[[ Source material open ]]
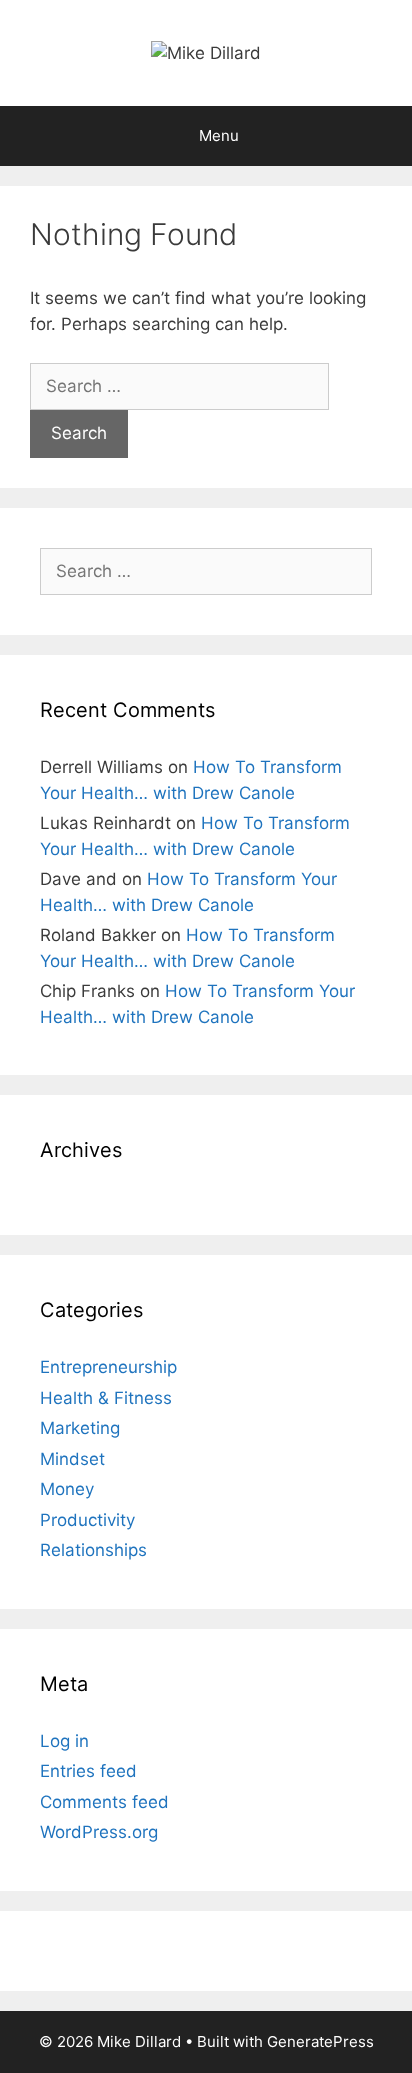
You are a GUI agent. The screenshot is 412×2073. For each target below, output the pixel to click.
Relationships (93, 1550)
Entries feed (88, 1771)
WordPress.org (99, 1832)
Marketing (80, 1428)
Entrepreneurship (108, 1367)
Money (67, 1489)
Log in (64, 1741)
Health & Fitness (106, 1398)
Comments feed (104, 1802)
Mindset (72, 1459)
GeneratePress (320, 2041)
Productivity (87, 1520)
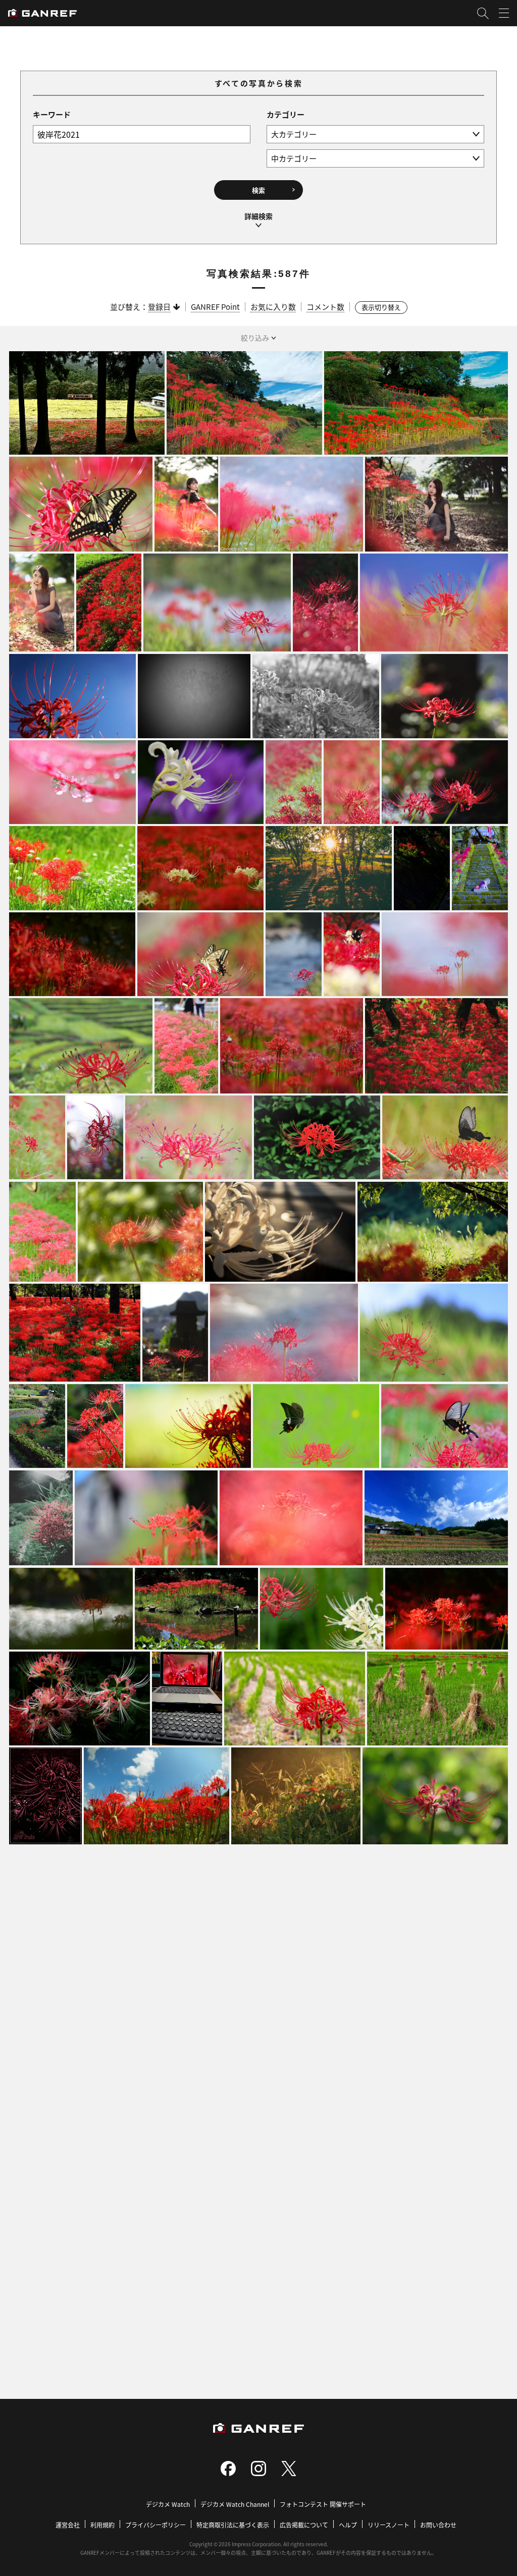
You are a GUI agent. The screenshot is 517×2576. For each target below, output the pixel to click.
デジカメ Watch (168, 2504)
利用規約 (102, 2524)
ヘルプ (348, 2524)
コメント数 (325, 306)
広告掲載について (304, 2524)
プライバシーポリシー (155, 2524)
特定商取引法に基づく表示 (232, 2524)
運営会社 (68, 2524)
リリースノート (388, 2524)
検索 (258, 190)
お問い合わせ (438, 2524)
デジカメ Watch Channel (234, 2504)
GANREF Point (215, 306)
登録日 (159, 306)
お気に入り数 (273, 306)
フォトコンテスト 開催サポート (323, 2504)
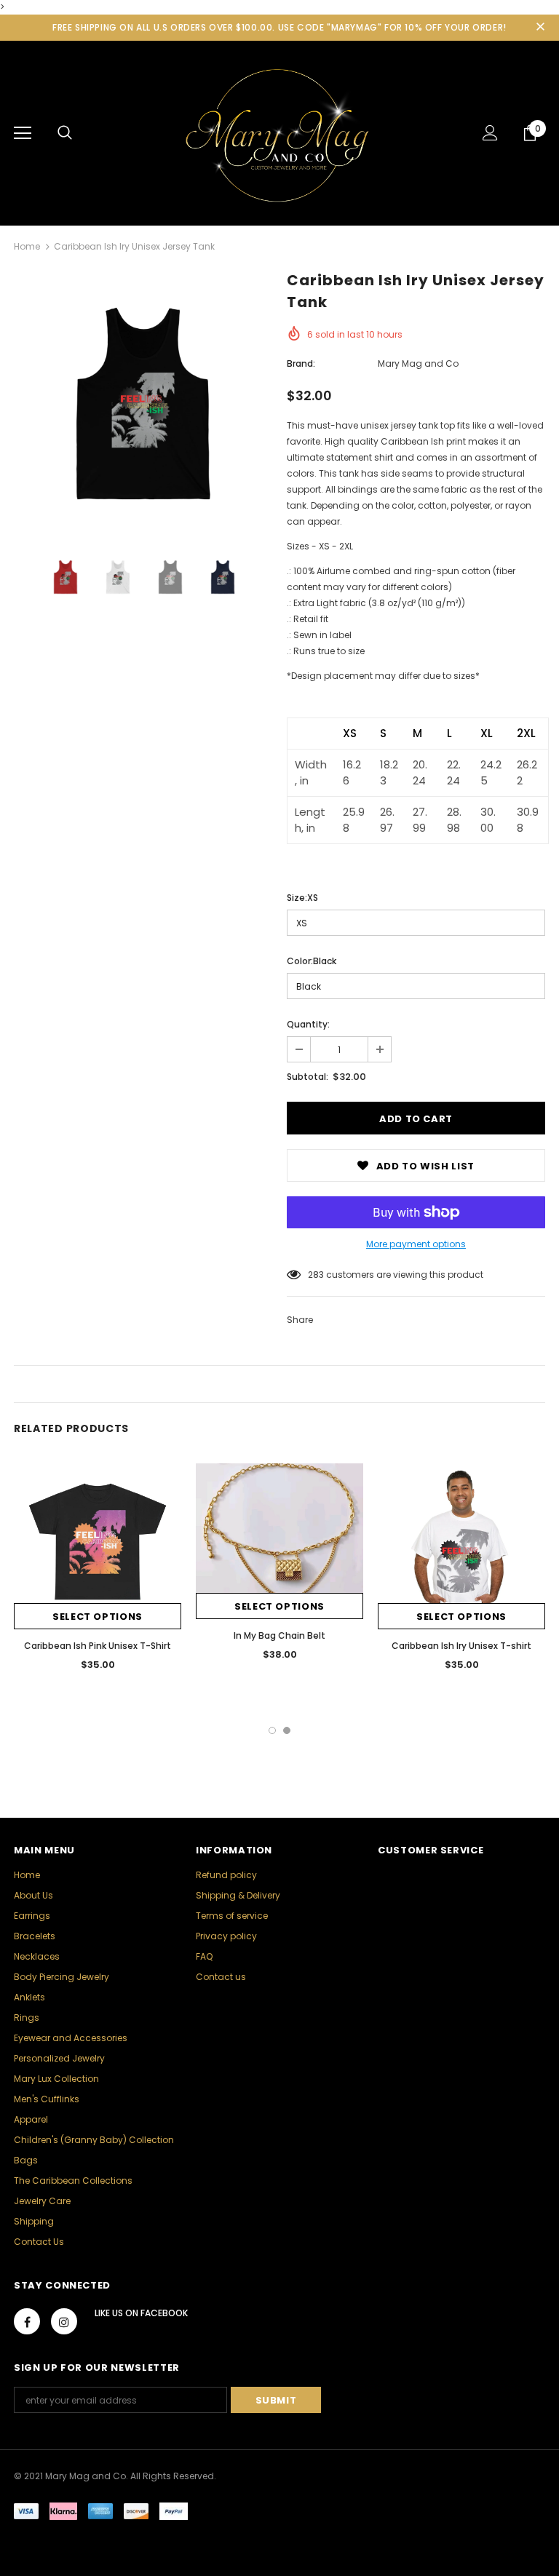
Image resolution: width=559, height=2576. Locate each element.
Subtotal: (307, 1076)
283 (316, 1274)
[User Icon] (490, 132)
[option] (143, 403)
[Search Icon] (65, 133)
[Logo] (279, 132)
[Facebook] (27, 2321)
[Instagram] (64, 2321)
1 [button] (272, 1730)
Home (27, 246)
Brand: (301, 363)
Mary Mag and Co (418, 363)
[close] (540, 27)
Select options (97, 1616)
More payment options (416, 1244)
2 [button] (286, 1730)
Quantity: (308, 1024)
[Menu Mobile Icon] (22, 133)
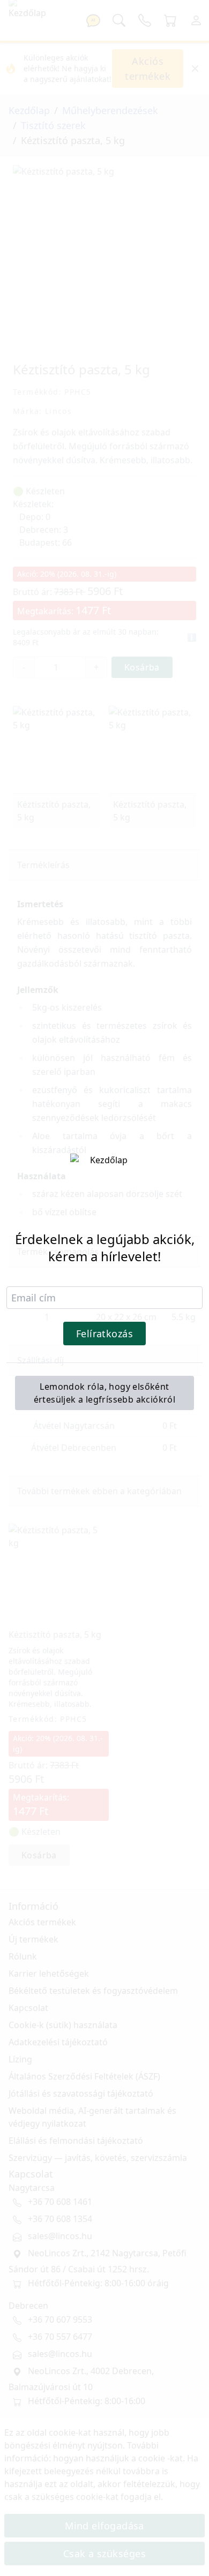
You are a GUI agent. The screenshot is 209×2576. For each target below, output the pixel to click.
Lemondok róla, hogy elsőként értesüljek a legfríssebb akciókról (105, 1393)
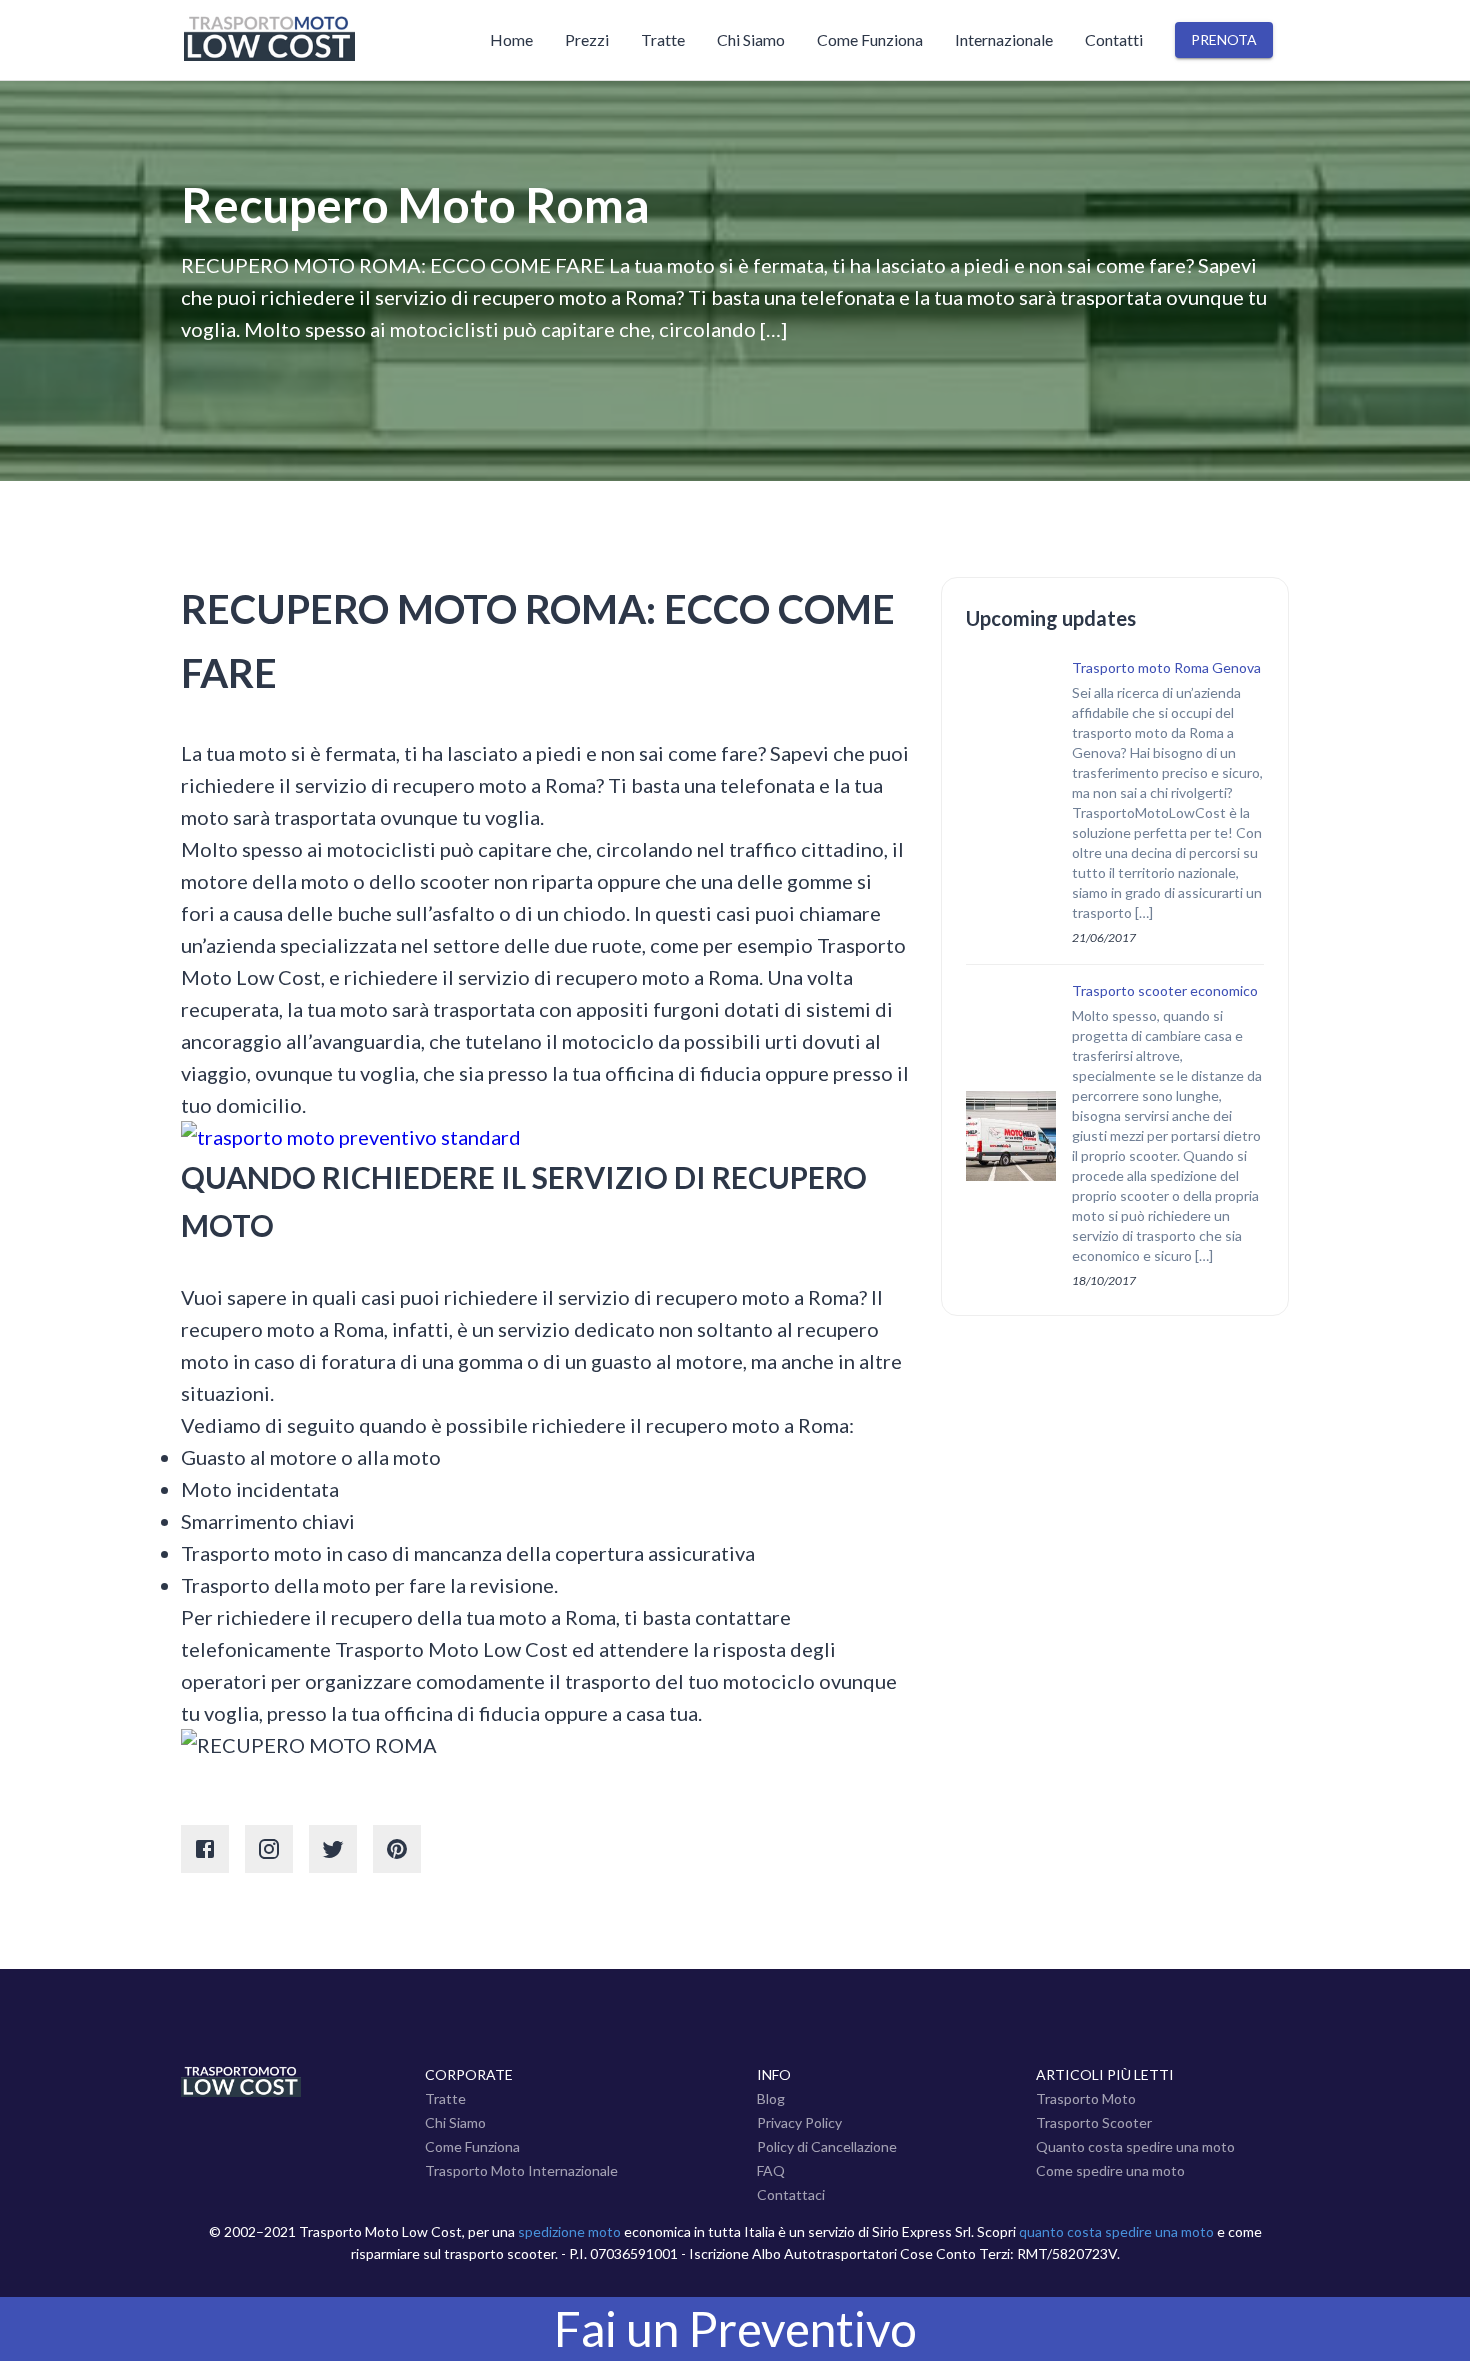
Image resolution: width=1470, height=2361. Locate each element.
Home (511, 39)
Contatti (1114, 39)
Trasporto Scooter (1094, 2122)
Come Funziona (870, 39)
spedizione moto (569, 2231)
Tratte (663, 39)
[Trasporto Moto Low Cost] (306, 40)
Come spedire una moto (1110, 2170)
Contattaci (791, 2194)
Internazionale (1004, 39)
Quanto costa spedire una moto (1135, 2146)
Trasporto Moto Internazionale (521, 2170)
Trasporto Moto (1086, 2098)
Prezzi (587, 39)
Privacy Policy (799, 2122)
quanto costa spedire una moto (1116, 2231)
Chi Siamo (751, 39)
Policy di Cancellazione (827, 2146)
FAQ (771, 2170)
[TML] (241, 2091)
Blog (771, 2098)
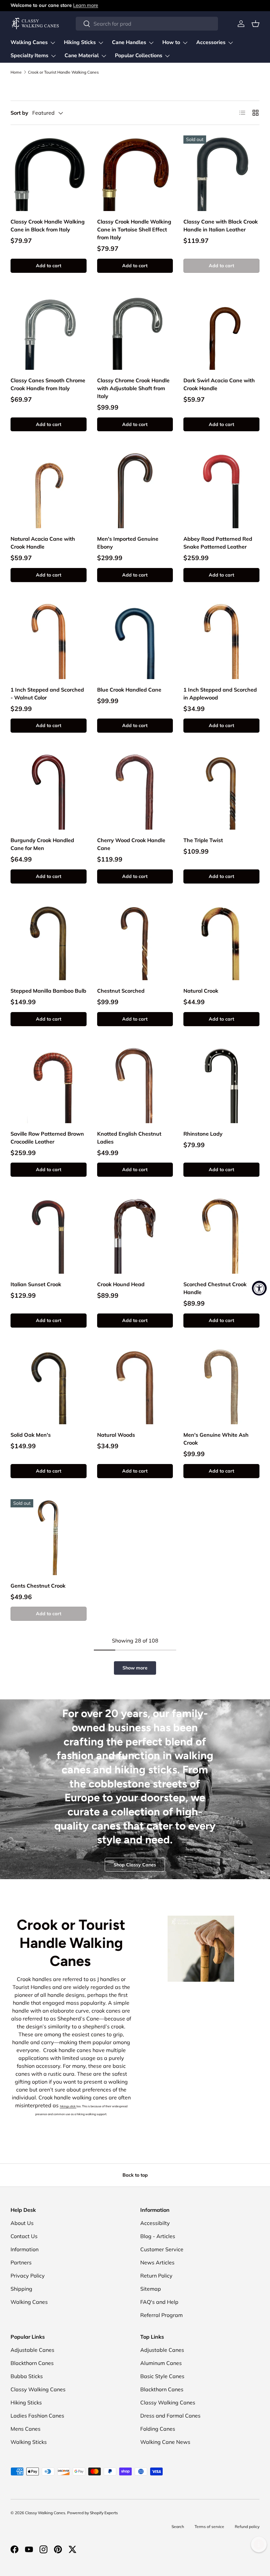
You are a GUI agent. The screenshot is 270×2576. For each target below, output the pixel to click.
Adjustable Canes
[[ Source material closed ]]
*Description of the task*. Could the lines from the first entry through the line that contains "GeneratePress (320, 2041)" be copied exactly, with all pictures left out?

*Answer area*.
You are a GUI agent. The screenshot is 412×2073. For each target below, output the pixel to click.
Relationships (93, 1550)
Entries feed (88, 1771)
WordPress.org (99, 1832)
Marketing (80, 1428)
Entrepreneurship (108, 1367)
Money (67, 1489)
Log in (64, 1741)
Health & Fitness (106, 1398)
Comments feed (104, 1802)
Mindset (72, 1459)
GeneratePress (320, 2041)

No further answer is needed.